Soon after we had ordered, her asthma started to kick in and she began to wheeze -- not in an escalating way, but causing her considerable discomfort. Her inhaler, however, was in Northfield. We kept asking her if she wanted to get to an emergency room to get on a nebulizer, but she kept saying no, she just needed her inhaler. We raced through dinner (it was delicious, as always) and then the seven of us piled back into the minivan and zoomed down to Northfield, checking with her every few minutes to see if we should divert to a hospital. No, she kept saying, "I'm okay" -- albeit clearly continuing to feel very uncomfortable. I got increasingly nervous, wondering if we were doing the right thing, as the lights of the south metro faded away behind us and I knew that we were getting farther away from help before we would get closer to it again. But she wasn't getting worse, she kept assuring us. We got to the house, raced in, got her inhaler, and within five minutes she was restored to comfort and didn't need to use it again. Enormous relief all around.

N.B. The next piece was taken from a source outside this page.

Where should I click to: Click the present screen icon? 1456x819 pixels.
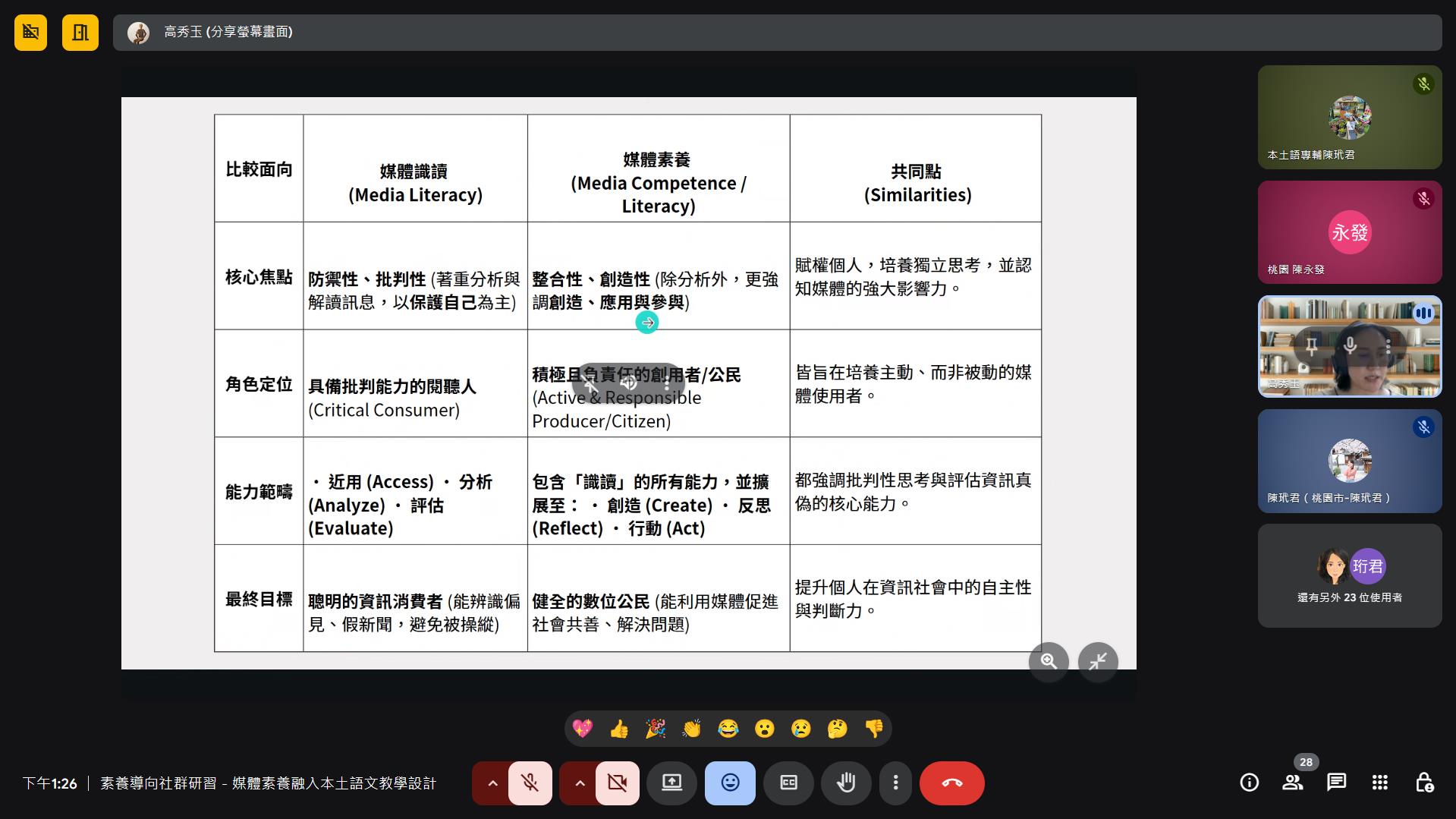pyautogui.click(x=671, y=783)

Lessons learned: Always have inhaler when going out of town. Try to have some chewable Benadryl, not 10 years past its expiration date, on hand if trying unfamiliar, unlabeled baked goods. Better yet, don't try unfamiliar, unlabeled baked goods!

I've always been conservative about seeking medical treatment. The watch-and-wait approach comes naturally to me, and we've made few ER visits over the course of 18 years of parenthood and three children. Did we gamble too much? Should I have called 911 as soon as she said her throat felt thick? As it turned out, all was well, but what if it hadn't been? Might the see-how-she's feeling-in-another-minute-or-two approach have been fatal if this had been a life-threatening episode? If there's another such episode, it might be no worse -- or it could be the one that becomes life-threatening. Should we now get her an epi-pen and expect her to carry it always in case of accidental nut exposure? It's hard to know.

But I'm grateful for this happy ending and glad to have been reminded not to minimize the potential risks involved in allergic reactions.

4 comments:

Bleeet said...

That's one scary gamble; nut allergies can be so violent. I'm impressed by how level-headed your daughter remained throughout the whole thing. Panic usually worsens the situation for everyone. It can be so hard to maintain an even temperament under such duress.

Penny said...

I knew she'd never had worse than a seriously itchy mouth before, so although I know allergies can escalate, and although I knew she'd probably consumed more of the allergen than in most previous exposures, I will still figuring the odds were that it wouldn't get out of hand. But that's partly the human sense of optimism/invulnerability speaking, and that's a scary thing when it's your child's safety. Thanks for writing.

Penny said...

Make that "was figuring"...

Rob Hardy said...

I have a slight bee allergy. I swell up and itch terribly, but am in no mortal danger. As a kid, I got stung by a bee at camp and was rushed to the hospital and given an extremely painful shot that I didn't need and that made my arm sore for months. And when Will was three months old, he woke up with a high fever on New Year's Day and was rushed in an ambulance to United and Children's for a spinal tap when, in fact, all he had was a case of the flu. So: it's really hard to find the right balance between under- and over-reacting. I'm glad the balance was in your favor!